* _提示文_:
· · · · · · ·
セミナーの後半では、軽食を取りながらの質疑応答、そしてディスカッションの時間が設けられた。
そこでは参加者からさまざまな意見が交わされたが、総じて企業内のIT化への抵抗感や、デジタルディバイドの問題などの悩みを抱えている様子が伺えた。ソーシャルメディアが活用され始めたといっても、その取り組みは海外に比べればまだまだ遅れているといえるだろう。この理由について石黒氏の次のような考えに参加者は熱心に耳を傾けていた。
「ソーシャルメディアに限らず、日本企業は新しいものが持つリスクばかりに目を向けがちで、いつでも"待ちの姿勢"であるため取り組みが遅れるのではないでしょうか。確かに、ソーシャルメディアの利用には発言に対する炎上などのリスクがあり、成果が出るまで時間が掛かるといったこともあります。しかし、ネット上の口コミが購買行動に与える影響というのは大きく、放ってはおけないはずです。企業がソーシャルメディアの利用を躊躇している間にも、消費者間では膨大な数の声が交わされているのです」(石黒氏)
· · · · · · ·
* _演習課題_:
1 > 提示文によると、セミナーの後半にはどのような時間が設けられましたか。
2 > 提示文のうち、「セミナーの後半では、軽食を取」から始まり「されているのです」(石黒氏)」に至るまでの部分を、一字一句違えずに書き写してください。
これらの項目は別の出典から採られたものです。

(データセットから抽出した項目)
· · · · · · ·
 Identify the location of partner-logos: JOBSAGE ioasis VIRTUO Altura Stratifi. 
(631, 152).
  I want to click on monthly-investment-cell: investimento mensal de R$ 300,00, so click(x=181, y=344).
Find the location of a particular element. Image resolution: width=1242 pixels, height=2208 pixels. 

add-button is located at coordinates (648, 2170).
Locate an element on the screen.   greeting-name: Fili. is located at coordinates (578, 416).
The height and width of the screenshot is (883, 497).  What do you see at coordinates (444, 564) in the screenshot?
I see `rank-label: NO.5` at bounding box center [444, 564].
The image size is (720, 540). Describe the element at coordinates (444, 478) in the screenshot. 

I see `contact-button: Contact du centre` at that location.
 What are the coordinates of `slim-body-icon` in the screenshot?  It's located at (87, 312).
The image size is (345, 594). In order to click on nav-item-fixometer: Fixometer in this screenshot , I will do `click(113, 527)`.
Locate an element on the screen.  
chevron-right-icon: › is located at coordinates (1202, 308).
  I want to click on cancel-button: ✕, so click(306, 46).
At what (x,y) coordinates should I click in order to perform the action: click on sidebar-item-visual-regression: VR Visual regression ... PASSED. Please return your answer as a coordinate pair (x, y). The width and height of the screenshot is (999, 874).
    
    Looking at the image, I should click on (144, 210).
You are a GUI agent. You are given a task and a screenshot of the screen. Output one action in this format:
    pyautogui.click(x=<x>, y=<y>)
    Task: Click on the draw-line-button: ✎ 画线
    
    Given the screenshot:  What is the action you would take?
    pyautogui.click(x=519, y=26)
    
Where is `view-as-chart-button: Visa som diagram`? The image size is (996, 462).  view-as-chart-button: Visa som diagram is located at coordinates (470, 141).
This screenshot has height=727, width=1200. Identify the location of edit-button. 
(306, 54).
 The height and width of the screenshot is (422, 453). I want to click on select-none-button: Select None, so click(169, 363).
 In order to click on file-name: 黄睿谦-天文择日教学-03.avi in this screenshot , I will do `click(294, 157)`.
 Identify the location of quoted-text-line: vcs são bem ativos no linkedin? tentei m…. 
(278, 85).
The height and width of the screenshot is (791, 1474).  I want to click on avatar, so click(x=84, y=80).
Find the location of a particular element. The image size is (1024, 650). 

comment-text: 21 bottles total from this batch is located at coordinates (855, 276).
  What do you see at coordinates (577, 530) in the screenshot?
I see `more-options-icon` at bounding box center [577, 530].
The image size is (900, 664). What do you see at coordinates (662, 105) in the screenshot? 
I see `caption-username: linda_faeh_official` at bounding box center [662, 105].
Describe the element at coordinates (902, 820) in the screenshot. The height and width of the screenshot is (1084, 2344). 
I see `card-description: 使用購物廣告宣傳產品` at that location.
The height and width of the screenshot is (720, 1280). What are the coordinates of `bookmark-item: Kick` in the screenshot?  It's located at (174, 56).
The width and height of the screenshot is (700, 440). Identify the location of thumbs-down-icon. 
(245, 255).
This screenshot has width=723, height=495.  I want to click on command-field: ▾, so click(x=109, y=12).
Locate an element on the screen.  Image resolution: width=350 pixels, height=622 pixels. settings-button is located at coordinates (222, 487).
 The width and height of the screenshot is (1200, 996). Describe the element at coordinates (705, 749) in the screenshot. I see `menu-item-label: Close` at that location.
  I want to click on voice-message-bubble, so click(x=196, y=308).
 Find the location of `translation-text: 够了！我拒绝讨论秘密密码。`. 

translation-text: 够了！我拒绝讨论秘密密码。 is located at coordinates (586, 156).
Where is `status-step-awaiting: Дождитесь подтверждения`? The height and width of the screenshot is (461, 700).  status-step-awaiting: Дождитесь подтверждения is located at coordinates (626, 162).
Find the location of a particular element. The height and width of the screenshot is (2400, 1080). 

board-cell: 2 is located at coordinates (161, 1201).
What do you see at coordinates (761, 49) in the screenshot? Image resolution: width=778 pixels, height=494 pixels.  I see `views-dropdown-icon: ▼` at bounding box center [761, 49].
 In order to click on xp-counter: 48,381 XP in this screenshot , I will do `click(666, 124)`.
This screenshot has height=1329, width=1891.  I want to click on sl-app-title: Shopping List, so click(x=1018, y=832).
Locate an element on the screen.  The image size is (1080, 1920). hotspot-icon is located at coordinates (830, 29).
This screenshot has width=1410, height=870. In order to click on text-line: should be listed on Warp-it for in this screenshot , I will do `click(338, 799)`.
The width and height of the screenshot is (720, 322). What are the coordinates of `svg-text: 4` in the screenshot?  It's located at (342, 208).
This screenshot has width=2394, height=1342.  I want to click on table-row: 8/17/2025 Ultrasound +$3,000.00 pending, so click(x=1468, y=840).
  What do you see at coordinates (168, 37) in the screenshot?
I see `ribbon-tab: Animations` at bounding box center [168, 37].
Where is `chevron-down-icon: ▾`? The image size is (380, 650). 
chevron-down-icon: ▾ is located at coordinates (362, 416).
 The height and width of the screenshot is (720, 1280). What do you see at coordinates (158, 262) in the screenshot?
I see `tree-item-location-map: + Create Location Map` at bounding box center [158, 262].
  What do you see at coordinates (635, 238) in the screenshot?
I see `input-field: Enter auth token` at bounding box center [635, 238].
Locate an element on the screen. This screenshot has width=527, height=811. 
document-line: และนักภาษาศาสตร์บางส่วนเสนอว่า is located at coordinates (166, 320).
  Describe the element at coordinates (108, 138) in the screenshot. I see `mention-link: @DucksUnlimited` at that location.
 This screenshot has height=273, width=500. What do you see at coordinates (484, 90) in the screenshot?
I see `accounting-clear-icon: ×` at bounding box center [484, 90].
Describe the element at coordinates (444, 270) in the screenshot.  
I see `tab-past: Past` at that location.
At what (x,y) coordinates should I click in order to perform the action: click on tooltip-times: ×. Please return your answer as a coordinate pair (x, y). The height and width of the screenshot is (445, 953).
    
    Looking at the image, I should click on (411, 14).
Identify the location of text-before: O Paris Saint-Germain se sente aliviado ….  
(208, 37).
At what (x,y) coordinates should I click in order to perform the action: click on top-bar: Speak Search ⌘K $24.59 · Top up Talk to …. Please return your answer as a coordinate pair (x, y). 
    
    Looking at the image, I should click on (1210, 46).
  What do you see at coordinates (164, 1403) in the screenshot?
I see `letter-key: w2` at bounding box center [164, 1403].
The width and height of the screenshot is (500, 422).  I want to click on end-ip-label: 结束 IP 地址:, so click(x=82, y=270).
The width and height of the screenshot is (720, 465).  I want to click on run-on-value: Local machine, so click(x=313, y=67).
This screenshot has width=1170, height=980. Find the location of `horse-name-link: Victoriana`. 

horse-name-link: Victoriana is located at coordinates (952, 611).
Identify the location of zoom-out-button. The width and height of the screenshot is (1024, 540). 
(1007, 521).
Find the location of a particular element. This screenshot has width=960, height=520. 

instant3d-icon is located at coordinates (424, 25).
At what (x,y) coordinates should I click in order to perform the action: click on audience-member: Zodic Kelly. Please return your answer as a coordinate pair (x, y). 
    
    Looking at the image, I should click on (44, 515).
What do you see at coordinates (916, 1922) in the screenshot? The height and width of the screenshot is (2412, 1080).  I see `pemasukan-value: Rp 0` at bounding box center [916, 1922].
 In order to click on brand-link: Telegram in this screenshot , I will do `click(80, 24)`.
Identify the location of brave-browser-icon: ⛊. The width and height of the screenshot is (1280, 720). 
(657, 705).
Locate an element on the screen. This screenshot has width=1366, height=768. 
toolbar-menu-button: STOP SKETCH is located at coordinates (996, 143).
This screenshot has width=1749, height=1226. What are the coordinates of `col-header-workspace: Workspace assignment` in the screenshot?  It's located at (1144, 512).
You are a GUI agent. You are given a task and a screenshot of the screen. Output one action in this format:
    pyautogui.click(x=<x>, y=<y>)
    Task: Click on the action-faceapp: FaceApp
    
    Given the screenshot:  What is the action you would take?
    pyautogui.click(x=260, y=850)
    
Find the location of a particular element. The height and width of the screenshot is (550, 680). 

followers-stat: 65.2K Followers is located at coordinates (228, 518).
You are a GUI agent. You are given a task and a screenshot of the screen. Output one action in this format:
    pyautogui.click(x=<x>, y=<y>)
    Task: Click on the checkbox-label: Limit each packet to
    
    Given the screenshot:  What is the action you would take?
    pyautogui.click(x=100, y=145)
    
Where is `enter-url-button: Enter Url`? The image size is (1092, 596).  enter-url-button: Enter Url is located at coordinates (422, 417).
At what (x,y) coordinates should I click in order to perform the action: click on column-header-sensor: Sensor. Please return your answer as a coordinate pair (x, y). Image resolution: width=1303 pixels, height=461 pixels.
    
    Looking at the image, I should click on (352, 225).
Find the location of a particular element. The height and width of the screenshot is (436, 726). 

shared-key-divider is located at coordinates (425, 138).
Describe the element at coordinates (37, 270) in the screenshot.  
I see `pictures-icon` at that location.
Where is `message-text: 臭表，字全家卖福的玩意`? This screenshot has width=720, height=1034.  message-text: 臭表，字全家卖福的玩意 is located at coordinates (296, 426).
· · · · · · ·
* _解答_:
1 > 軽食を取りながらの質疑応答と、ディスカッションの時間です。

2 >
セミナーの後半では、軽食を取りながらの質疑応答、そしてディスカッションの時間が設けられた。
そこでは参加者からさまざまな意見が交わされたが、総じて企業内のIT化への抵抗感や、デジタルディバイドの問題などの悩みを抱えている様子が伺えた。ソーシャルメディアが活用され始めたといっても、その取り組みは海外に比べればまだまだ遅れているといえるだろう。この理由について石黒氏の次のような考えに参加者は熱心に耳を傾けていた。
「ソーシャルメディアに限らず、日本企業は新しいものが持つリスクばかりに目を向けがちで、いつでも"待ちの姿勢"であるため取り組みが遅れるのではないでしょうか。確かに、ソーシャルメディアの利用には発言に対する炎上などのリスクがあり、成果が出るまで時間が掛かるといったこともあります。しかし、ネット上の口コミが購買行動に与える影響というのは大きく、放ってはおけないはずです。企業がソーシャルメディアの利用を躊躇している間にも、消費者間では膨大な数の声が交わされているのです」(石黒氏)